Giacomo Favero

Personal information
- Date of birth: 1 January 1991 (age 35)
- Place of birth: Italy
- Position: Midfielder

Team information
- Current team: Club Eagles

Senior career*
- Years: Team / Apps / (Gls)
- 2010–2011: Torviscosa
- 2011–2012: Rimini / 8 / (0)
- 2013: Ħamrun Spartans / 12 / (3)
- 2013–2014: Floriana / 8 / (0)
- 2014: Birżebbuġa / 13 / (3)
- 2014–2015: Giorgione
- 2015–2016: Ligorna
- 2016: Licata
- 2017: Sansovino
- 2017: Mazara
- 2018: Licata
- 2019: Gela
- 2019–2020: Pro Gorizia
- 2020–2021: Eclisse Carenipievigina
- 2021: Calvi Noale
- 2022–: Club Eagles

= Giacomo Favero =

Italian footballer

Giacomo Favero (born 1 January 1991) is an Italian footballer who plays as a midfielder for Club Eagles.

==Career==

In 2010, Favero signed for Italian fourth tier side Torviscosa. In 2011, he signed for Rimini in the Italian third tier, where he made 8 league appearances and scored 0 goals. On 10 October 2011, Favero debuted for Rimini during a 1–0 win over Alessandria. Before the second half of 2012–13, he signed for Maltese top flight club Ħamrun Spartans. Before the second half of 2013–14, he signed for Birżebbuġa in the Maltese second tier.

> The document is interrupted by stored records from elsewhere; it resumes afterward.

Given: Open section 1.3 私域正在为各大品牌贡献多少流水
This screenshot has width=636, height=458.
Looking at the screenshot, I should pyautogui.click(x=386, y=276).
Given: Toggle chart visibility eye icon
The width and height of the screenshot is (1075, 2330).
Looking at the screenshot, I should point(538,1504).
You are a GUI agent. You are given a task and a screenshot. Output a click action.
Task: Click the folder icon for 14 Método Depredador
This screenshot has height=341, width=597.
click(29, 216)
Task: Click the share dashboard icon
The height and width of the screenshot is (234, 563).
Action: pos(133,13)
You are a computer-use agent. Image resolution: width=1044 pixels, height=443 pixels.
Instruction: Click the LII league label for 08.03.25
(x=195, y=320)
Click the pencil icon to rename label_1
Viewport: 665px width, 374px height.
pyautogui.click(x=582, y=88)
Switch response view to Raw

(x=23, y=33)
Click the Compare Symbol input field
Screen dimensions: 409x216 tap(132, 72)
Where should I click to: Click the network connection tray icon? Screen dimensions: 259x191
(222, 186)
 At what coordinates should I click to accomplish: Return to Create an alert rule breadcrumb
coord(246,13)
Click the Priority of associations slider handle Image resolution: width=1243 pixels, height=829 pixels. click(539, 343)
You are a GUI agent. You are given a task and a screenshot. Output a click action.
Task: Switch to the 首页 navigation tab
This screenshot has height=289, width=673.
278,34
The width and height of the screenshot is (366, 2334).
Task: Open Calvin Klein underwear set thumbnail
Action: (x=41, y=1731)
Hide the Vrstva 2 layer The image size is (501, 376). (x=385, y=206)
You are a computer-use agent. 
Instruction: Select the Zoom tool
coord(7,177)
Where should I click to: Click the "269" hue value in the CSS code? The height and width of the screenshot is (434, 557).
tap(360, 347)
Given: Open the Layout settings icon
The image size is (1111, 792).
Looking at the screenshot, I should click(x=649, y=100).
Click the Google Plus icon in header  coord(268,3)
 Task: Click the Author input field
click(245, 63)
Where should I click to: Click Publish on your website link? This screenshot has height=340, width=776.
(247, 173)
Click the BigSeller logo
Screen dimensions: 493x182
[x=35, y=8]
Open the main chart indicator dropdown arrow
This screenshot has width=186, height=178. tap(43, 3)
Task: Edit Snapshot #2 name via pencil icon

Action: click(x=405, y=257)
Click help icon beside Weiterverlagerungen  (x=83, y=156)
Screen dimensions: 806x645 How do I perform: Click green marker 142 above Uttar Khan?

In 2014, Favero signed for Italian fourth tier team Giorgione. In 2016, he signed for Licata in the Italian fifth tier. Before the second half of 2018–19, he signed for Italian fourth tier outfit Gela. In 2019, Favero signed for Pro Gorizia in the Italian fifth tier. Before the 2022 season, he signed for Maldivian side Club Eagles.